Every year for the past 50 some years, November 18th has marked my day - the day the world changed for my parents and most especially for me. It's my birthday. But for the past 5 years, it's kinda just been like any other day. The last birthday I celebrated with those who gave me life was my 47th. That seems like a century ago.
I have tried really hard to put some distance between my emotions and not letting the day go by without being thankful for all the blessings I have in my life. My family - my boys. They spoil me. I couldn't have made it through these years without them. My friends - those sweet people who get me. I love them for that. But, mostly my faith. Faith has brought me to where I am today. Faith is what gave me strength and peace during the final days of my parents lives. Faith is what has brought me to who I am today.

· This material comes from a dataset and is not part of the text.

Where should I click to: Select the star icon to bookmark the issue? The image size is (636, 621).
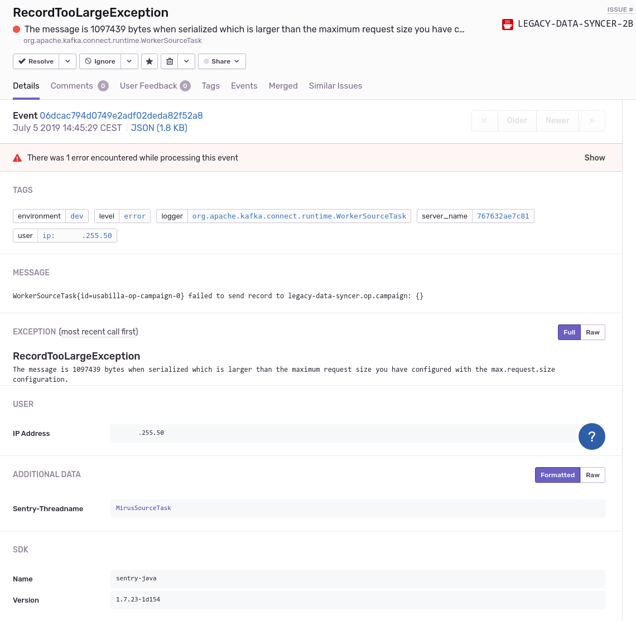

Many of you know, some don't. My Mother was a Nun, yes a real life Nun. With a habit, with Rosary beads. So it's no wonder that so much of my jewelry has a religious theme. Especially to Mary, the Blessed Mother, Ave Maria, the Milagros, to the Miraculous Medals. Really, it's a tribute to my Mom. The last words we spoke was the Hail Mary before she took her last breath. It's why I'm making jewelry. It took me about a year to go through my Mom's things after she passed away. But what I found astounded me. Mom never really spoke about her days in the convent, so when I opened her jewelry box and found many Rosary beads and medals, I was shocked. It made me realize what her faith meant to her. I just knew at that very moment what I needed to do . . . I was going to carry on a little of that faith through my jewelry. Some may be offended, but the way I look at it, we could all use a little love, peace and strength from the Blessed Mother.
So as I celebrate another birthday without them, I cling to my faith, their love for me, and the knowledge that they will always be with me.